[RFC] Fixing the machine id

Lennart Poettering mzqohf at 0pointer.de
Sat Mar 5 06:46:25 PST 2011


On Fri, 04.03.11 17:45, Marcel Holtmann (marcel at holtmann.org) wrote:

> 
> Hi Lennart,
> 
> > With this in place there's very little left which stops us from spawning
> > D-Bus already during early boot: the system bus activation needs to be
> > moved to /usr. Or alternatively we just give up officialyl on seperate
> > /usr, in which case we don't need to. I'd be very much in favour of
> > that, but you know the politics. The bigger problem is of course the
> > system bus socket, which is in /var/run/dbus/. But we probably could
> > move that to an abstract socket or one in /dev/.dbus, relatively
> > easily.
> 
> using the abstract socket is bad for security since you have no
> permission checks anymore. And essentially anybody could start owning
> that socket. You do not really want that.

Well, the system bus socket is accessible by everybody anyway, and
authentication is based on SCM_CREDENTIALS mostly anyway. Note that on
Linux the session bus (i.e. the bus that is private to the user)
actaully does use a (random) abstract namespace socket.

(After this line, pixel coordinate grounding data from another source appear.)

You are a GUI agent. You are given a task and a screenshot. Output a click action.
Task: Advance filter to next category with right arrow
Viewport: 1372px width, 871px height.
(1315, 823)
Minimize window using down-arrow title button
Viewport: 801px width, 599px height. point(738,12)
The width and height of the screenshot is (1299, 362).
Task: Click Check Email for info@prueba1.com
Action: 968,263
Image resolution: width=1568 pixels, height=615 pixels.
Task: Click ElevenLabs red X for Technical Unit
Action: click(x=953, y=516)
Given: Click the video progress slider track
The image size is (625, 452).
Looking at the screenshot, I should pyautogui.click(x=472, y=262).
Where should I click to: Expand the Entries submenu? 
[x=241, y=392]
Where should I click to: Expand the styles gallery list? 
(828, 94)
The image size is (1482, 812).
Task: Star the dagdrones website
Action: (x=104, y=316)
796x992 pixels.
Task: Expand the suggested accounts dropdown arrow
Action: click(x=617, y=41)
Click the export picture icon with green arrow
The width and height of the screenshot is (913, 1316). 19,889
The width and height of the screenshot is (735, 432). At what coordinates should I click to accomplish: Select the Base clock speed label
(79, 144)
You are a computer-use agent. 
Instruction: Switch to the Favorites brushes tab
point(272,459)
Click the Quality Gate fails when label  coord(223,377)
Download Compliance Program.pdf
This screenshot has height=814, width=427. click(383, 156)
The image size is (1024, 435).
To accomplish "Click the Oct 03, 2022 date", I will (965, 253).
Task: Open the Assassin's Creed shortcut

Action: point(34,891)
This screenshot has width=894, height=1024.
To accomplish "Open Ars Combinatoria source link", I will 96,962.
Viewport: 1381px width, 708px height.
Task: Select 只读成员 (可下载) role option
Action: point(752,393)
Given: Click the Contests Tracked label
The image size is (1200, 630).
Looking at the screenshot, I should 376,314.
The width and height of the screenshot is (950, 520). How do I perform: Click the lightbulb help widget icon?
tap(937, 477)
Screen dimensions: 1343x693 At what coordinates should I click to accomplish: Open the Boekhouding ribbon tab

I think D-Bus is one of the very few cases where fixed name abstract
namespace sockets are safe: after all we do this all to be able to start
it as early as possible, and that means at a time where unprivileged
code doesn't run yet. Also, D-Bus is not restartable. FInally, in a
socket based environment it could even be restartable, but the socket
could never be taken away from systemd and dbus.

> Also the system socket address is pretty much hardcoded. At least when I
> looked through that a few weeks ago. And then changing the address
> becomes quickly big trouble. Only advantage with systemd would be that
> you can easily set an environment variable for every process. So it
> might work out for you. In general it is a big mess.

Well, other options thinkable are:

a) bind mount the socket into /var/run as soon as that is available.

b) teach dbus to listen on two sockets, and not fail if it cannot create
one. Then, send it a sighup or so to retry to establish all sockets.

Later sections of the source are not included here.